Copy out the stretch of records from the line containing "You are a computer-use" through the line containing "Instruction: Click the", both included, keeping every word and character the same.
# START OF ITEMS
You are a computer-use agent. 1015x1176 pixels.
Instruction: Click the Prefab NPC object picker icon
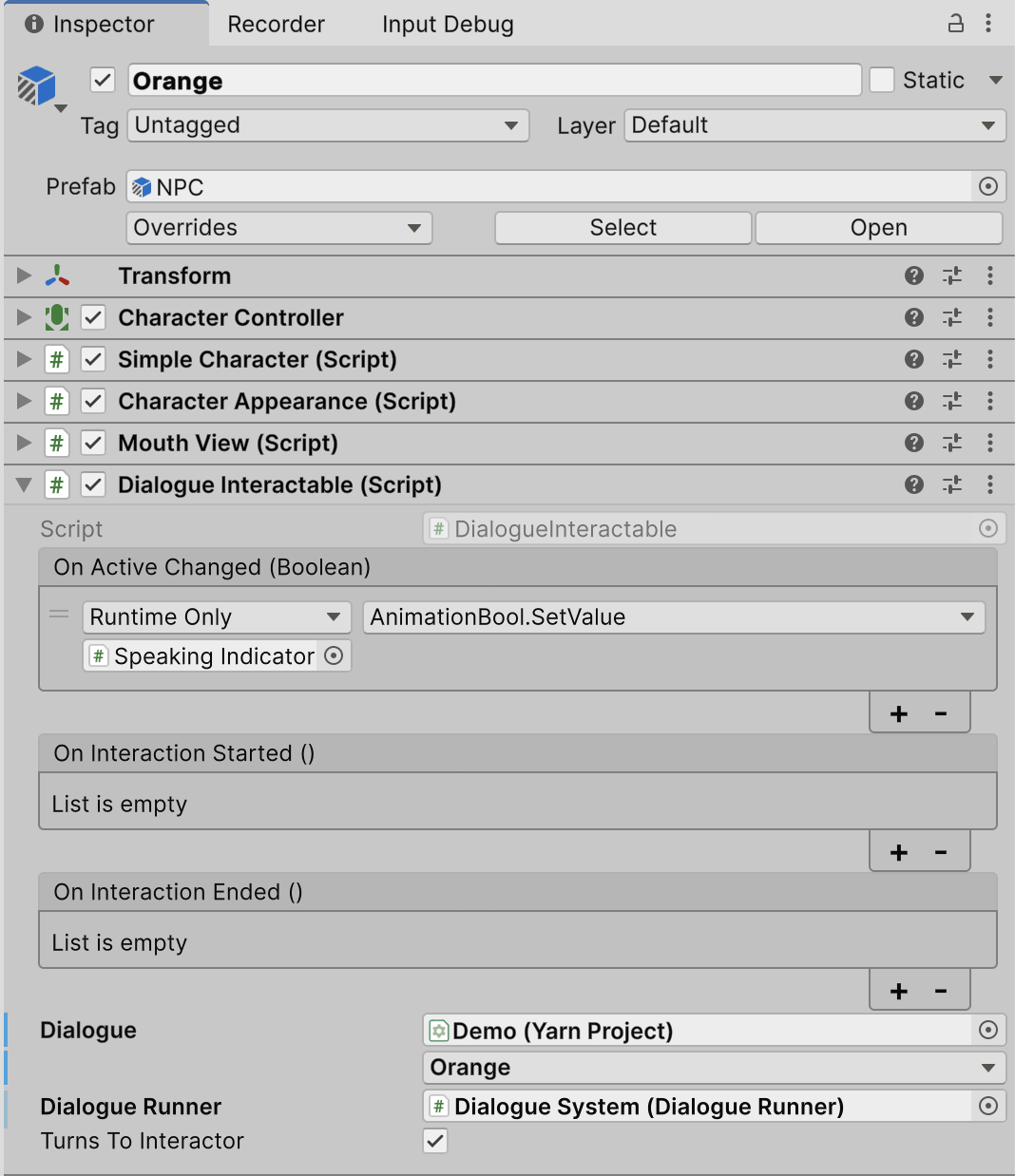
# END OF ITEMS
# START OF ITEMS
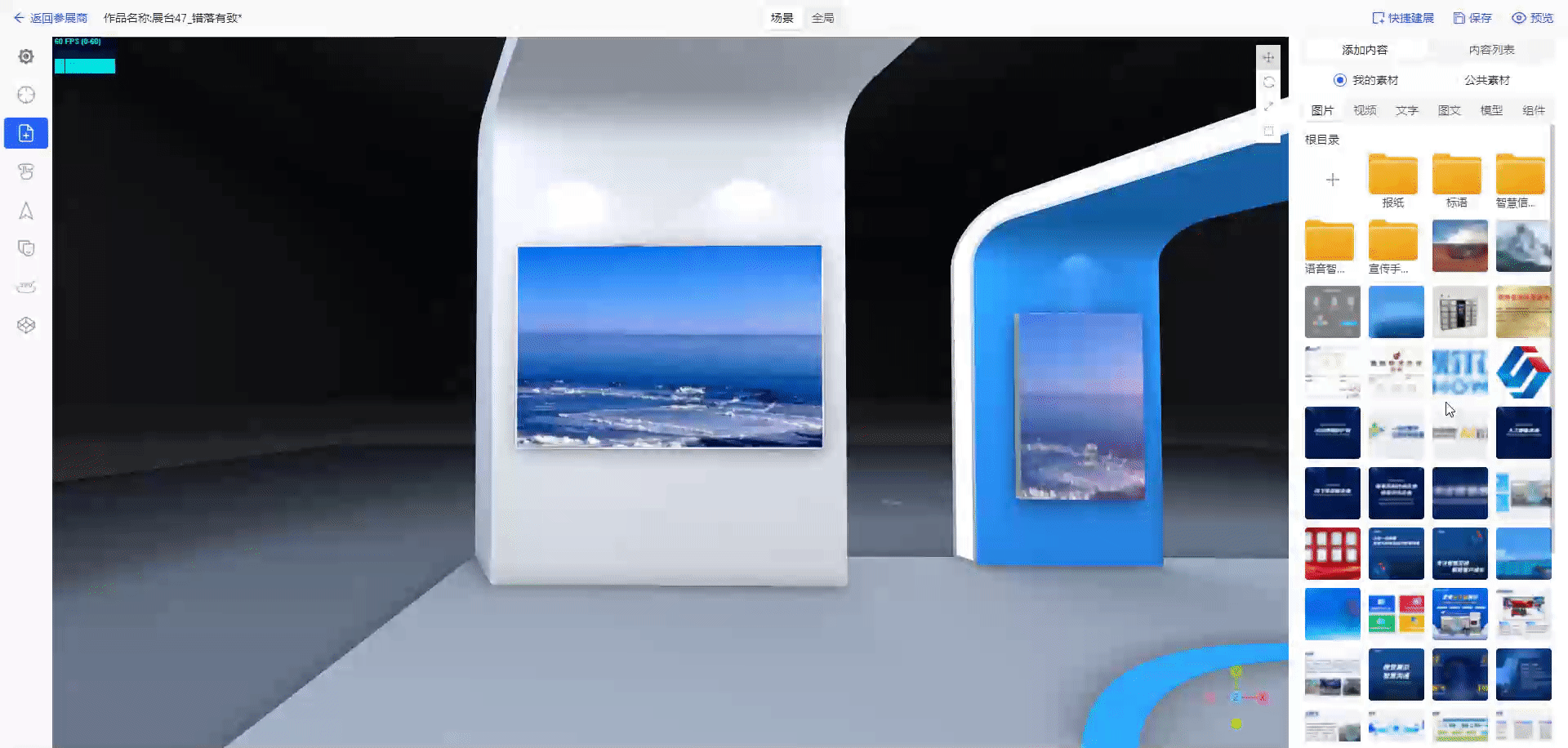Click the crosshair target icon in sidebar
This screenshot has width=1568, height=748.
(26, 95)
# END OF ITEMS
*EXERCISE ANSWER*
You are a computer-use agent. 1015x1176 pixels.
Instruction: Click the Prefab NPC object picker icon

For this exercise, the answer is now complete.